● **Task directions**: Retype, exactly and only, each line from the one containing "The height and width of the screenshot is (271, 429)." to the end of the records below.

_____

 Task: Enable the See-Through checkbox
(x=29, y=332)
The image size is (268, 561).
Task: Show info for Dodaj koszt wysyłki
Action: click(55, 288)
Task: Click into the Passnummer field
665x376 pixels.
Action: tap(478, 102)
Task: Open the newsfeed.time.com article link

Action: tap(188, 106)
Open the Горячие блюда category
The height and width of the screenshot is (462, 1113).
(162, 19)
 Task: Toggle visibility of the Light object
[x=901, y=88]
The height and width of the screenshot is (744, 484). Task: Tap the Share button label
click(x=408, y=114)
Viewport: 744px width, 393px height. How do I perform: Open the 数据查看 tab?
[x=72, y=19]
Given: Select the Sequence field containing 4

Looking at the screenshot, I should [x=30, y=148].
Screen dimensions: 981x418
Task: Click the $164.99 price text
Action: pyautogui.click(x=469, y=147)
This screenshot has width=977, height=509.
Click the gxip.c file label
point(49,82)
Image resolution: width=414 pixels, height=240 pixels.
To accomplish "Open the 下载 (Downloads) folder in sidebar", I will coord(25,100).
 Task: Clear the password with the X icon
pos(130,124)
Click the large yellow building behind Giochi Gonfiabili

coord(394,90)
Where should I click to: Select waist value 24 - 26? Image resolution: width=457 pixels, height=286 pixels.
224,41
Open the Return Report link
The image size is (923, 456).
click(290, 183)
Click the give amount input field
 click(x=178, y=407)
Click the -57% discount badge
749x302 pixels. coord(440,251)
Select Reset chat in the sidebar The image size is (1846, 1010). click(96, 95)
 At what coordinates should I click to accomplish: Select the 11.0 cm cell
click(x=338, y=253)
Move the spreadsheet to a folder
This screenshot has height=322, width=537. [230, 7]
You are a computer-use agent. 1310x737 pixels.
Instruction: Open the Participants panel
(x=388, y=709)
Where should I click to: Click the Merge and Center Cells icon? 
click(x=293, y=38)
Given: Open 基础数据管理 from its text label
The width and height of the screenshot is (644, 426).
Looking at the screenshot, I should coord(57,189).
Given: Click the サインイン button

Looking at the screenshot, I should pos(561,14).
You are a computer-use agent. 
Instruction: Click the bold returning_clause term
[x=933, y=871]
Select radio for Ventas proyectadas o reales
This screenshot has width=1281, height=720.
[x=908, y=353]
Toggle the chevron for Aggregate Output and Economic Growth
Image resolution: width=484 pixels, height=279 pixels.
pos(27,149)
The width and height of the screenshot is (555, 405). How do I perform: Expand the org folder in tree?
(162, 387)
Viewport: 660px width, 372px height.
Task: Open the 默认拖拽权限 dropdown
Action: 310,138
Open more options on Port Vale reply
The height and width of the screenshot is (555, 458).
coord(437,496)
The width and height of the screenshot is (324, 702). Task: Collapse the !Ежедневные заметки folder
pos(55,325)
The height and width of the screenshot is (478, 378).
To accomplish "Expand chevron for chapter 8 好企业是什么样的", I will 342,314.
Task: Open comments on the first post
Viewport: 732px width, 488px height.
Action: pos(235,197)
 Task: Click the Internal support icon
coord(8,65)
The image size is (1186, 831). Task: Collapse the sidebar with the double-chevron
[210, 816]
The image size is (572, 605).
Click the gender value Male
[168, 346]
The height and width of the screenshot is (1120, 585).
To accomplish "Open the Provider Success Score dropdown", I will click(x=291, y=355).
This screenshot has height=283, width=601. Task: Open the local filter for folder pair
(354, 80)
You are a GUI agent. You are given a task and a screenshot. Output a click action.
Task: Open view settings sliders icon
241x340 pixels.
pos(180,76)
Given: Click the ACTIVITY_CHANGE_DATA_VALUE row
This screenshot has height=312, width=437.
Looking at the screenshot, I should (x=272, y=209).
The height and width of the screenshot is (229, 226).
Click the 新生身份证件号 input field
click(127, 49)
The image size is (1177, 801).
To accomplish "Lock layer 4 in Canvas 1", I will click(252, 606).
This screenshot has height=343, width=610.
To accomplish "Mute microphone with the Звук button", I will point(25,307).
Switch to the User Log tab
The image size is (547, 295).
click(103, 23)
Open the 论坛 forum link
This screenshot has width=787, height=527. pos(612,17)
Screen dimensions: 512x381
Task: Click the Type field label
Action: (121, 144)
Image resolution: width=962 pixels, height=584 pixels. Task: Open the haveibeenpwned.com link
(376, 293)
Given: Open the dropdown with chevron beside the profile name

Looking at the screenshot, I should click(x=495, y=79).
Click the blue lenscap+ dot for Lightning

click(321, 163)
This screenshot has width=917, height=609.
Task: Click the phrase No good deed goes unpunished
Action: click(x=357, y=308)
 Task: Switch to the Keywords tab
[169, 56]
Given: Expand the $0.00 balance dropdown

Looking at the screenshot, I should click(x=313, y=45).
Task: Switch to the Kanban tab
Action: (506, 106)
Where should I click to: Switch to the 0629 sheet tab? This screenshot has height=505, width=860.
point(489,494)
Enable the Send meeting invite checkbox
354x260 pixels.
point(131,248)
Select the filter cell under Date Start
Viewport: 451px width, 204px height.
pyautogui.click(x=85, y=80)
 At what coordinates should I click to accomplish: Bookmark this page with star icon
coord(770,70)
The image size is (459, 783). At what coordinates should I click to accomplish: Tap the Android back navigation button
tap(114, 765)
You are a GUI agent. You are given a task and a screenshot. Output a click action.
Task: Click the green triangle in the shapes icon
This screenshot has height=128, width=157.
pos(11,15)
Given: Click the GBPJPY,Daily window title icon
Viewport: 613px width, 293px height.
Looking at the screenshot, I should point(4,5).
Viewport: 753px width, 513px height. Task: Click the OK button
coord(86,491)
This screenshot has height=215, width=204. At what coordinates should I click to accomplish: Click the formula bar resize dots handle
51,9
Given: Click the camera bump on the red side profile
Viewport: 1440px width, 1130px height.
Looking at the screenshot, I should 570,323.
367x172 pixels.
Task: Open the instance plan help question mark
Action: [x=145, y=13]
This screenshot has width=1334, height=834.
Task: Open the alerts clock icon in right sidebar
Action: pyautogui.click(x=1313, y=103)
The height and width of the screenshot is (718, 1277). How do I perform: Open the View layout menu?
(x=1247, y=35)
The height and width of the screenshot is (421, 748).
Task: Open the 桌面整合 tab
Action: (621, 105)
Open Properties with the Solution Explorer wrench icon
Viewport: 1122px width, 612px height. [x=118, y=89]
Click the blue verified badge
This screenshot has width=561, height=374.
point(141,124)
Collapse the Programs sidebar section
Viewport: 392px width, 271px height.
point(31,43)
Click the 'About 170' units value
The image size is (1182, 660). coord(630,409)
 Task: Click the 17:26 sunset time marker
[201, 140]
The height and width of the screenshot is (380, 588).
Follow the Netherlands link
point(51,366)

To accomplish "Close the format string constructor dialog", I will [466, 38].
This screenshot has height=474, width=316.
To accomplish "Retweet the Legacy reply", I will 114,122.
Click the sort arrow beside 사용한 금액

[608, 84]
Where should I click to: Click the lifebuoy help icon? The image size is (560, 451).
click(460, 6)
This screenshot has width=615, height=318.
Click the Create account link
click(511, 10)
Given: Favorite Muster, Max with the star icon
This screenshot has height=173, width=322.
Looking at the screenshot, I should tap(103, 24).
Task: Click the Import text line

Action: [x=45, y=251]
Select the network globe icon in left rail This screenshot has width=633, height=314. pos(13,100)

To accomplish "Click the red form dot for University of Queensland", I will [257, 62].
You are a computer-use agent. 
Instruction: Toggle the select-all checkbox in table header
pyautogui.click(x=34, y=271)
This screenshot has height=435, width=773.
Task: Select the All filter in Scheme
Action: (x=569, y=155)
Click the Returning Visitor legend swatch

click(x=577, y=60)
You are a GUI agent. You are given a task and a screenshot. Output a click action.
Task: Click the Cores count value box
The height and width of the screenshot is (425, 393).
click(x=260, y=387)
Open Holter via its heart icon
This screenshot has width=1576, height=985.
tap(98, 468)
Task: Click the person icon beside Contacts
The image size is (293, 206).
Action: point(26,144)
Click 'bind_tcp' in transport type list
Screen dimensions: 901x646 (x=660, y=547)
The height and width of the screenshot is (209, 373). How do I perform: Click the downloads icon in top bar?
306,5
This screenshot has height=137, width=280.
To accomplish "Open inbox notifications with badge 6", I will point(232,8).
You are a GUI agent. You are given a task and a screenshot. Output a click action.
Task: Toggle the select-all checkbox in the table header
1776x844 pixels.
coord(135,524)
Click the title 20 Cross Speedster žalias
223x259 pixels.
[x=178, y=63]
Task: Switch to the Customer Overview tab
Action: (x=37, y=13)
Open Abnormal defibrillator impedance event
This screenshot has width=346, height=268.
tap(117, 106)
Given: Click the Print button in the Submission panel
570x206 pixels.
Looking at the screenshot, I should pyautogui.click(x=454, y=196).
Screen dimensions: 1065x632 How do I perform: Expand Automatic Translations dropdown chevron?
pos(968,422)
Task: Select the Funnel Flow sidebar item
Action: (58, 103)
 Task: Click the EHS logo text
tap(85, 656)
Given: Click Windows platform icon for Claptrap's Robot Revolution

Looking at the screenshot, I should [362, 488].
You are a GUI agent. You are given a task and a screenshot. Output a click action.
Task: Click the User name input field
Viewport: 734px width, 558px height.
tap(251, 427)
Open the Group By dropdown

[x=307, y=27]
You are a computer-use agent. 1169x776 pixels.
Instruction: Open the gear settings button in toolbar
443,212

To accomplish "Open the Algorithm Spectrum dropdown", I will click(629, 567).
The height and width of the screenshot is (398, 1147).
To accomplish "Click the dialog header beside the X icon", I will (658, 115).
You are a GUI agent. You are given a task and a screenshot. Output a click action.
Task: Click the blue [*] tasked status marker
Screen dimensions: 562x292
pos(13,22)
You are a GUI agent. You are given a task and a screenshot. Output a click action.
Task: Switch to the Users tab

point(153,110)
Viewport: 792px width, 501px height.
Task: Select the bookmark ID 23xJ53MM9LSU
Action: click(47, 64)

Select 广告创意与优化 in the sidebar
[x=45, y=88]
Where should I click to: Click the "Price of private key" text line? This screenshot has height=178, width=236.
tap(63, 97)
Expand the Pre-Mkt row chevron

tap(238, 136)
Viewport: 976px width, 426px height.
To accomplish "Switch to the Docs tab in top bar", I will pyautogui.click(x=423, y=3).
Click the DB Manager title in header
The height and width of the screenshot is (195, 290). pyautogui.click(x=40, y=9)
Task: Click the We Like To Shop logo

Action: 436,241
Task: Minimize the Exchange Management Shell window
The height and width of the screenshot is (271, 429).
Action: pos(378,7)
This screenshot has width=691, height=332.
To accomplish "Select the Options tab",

_____

● **Solution**:
The height and width of the screenshot is (271, 429).
Action: pos(378,7)
This screenshot has width=691, height=332.
To accomplish "Select the Options tab",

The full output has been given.